◆ What you need to do
From the hand-washing article, quote word for word the part that opens with the words containing "A recent article" and closes with "infection prevention budget.".

◆ Given passage
# # #

Should Efforts to Improve Hand-Washing Include Posting Names?

We’ve all heard about efforts by hospitals to reduce infection rates by having employees wash their hands more often. But what are the best tactics for achieving that goal?

A recent article by Health Leaders Media describes the techniques used at Barnes-Jewish St. Peters Hospital (BJSPH) in St. Peters, MO. They succeeded in getting more people to wash their hands regularly. But I have mixed feelings about how they did it.

Basically, they used a carrot-and-stick approach: They praised people who had good hygiene and criticized those who didn’t – privately at first, then publicly.

The first efforts involved handing out “You’ve been spotted” cards.

For positive reinforcement, some of the cards were flagged for incidents where the receiver has been spotted using good hand-hygiene practices. These cards includes a $2 coupon good in the hospital cafeteria or gift shop—enough for a cup of coffee or candy bar, or they can be saved up to buy lunch. Funding for these coupons came from the infection prevention budget.

And then there are the other cards, which read, "We are putting you on the spot for not using hand hygiene."

# # #

◆ Available data
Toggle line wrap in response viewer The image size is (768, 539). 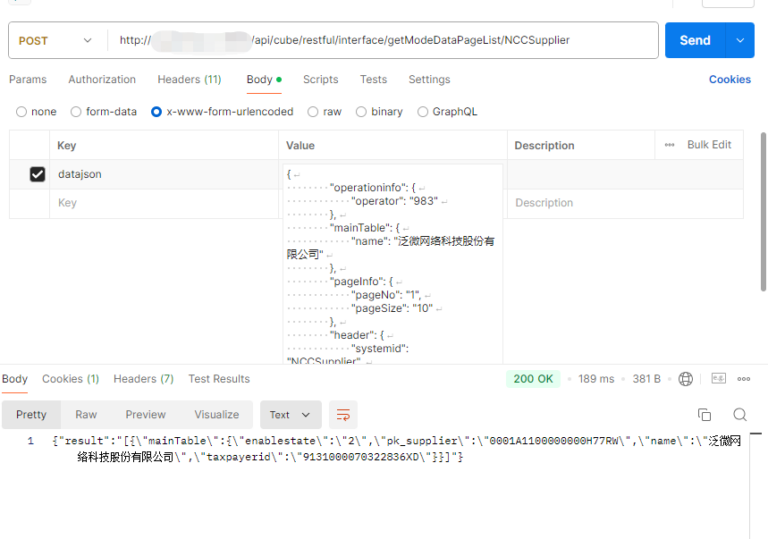coord(343,414)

# # #

◆ Reply
A recent article by Health Leaders Media describes the techniques used at Barnes-Jewish St. Peters Hospital (BJSPH) in St. Peters, MO. They succeeded in getting more people to wash their hands regularly. But I have mixed feelings about how they did it.

Basically, they used a carrot-and-stick approach: They praised people who had good hygiene and criticized those who didn’t – privately at first, then publicly.

The first efforts involved handing out “You’ve been spotted” cards.

For positive reinforcement, some of the cards were flagged for incidents where the receiver has been spotted using good hand-hygiene practices. These cards includes a $2 coupon good in the hospital cafeteria or gift shop—enough for a cup of coffee or candy bar, or they can be saved up to buy lunch. Funding for these coupons came from the infection prevention budget.